=== Work required ===
The article below describes a Mavs player and Glenhope Elementary students. According to it, why did the second graders know that another fun math lesson involving the Mavs was about to start? Answer in one to three sentences.

Mavs player with GHES students

To begin their math lesson, Glenhope Elementary second graders huddled up in a circle as their teacher Brittany Cohen held up a large pink-ish colored shoe.

The shoe was a gift from Dallas Mavericks player Dereck Lively II, who, the previous Saturday, April 6, made a special personal appearance at the students’ lemonade stand.

Teach talking with students on the floor in front of the whiteboard

“So we are going to pretend that we are going to call Nike and have them design a signature shoe for Dereck Lively, and we are going to measure how small or big the shoe needs to be,” Cohen shared.

As they intently listened to her instructions, the students knew that another fun math lesson involving the Mavs was about to start because it’s the way Cohen has been teaching that subject for the past three years. Today, her room is filled with posters, Mavs memorabilia and even a tracker of the team’s wins and losses for the season.

“A few years ago, I had a student who was a really big Stephen Curry fan,” she recounts. Curry plays for the Golden State Warriors, while Cohen is a Mavs fan. “We just had a kinda basketball rivalry and I started putting up posters of the Mavs in the classroom.”

Those posters got out of control, she admits, but the student appreciated it and that gave her an idea.

=== Raw data ===
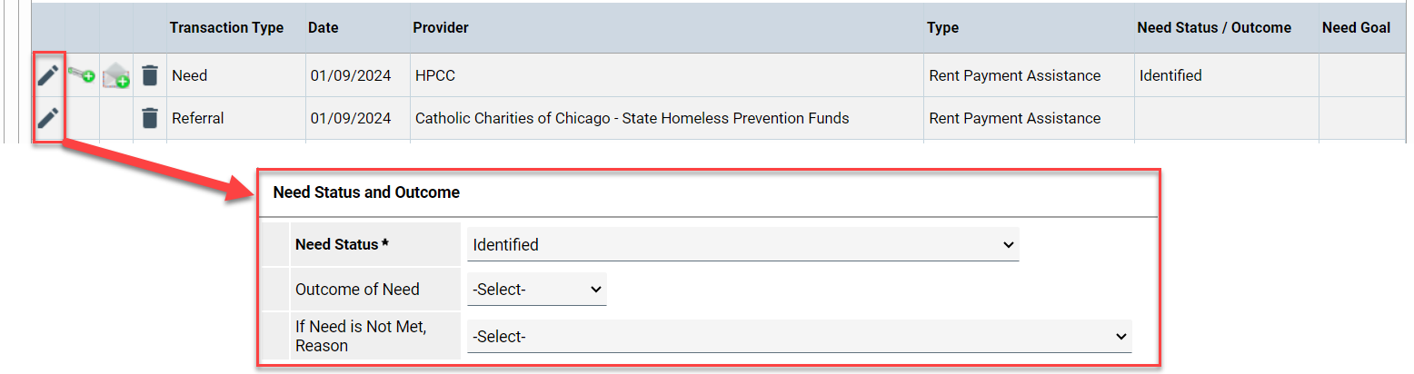This screenshot has height=374, width=1414.
Task: Sort by the Date column header
Action: click(323, 28)
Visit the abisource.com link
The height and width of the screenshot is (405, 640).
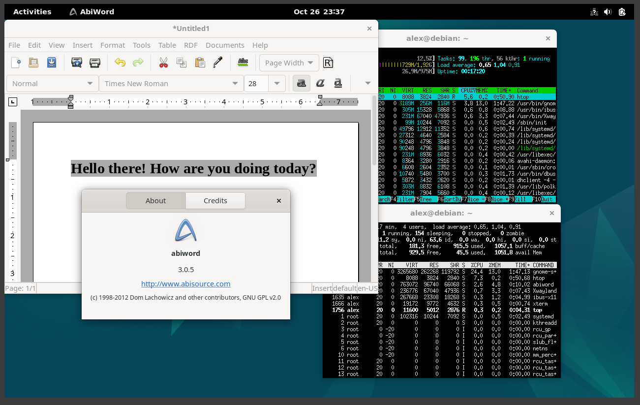tap(185, 283)
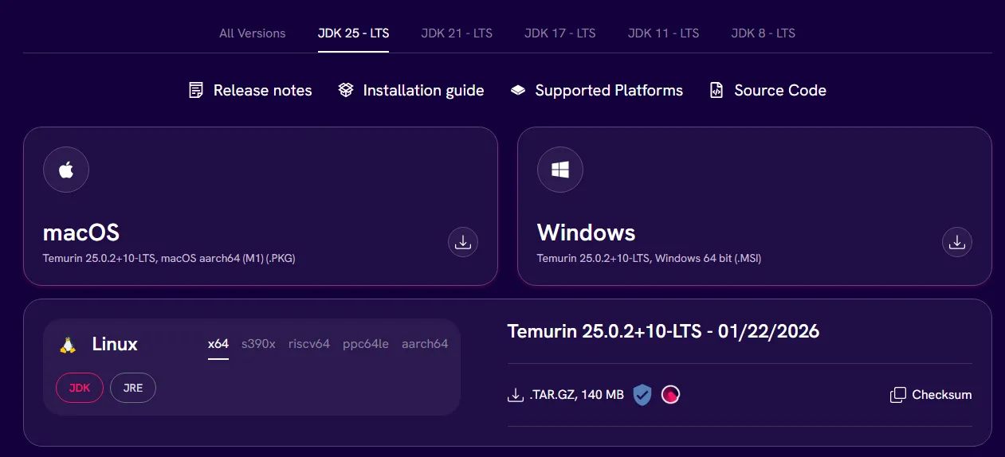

=== Output of the exercise ===
They knew because their teacher, Brittany Cohen, has taught math that way for the past three years.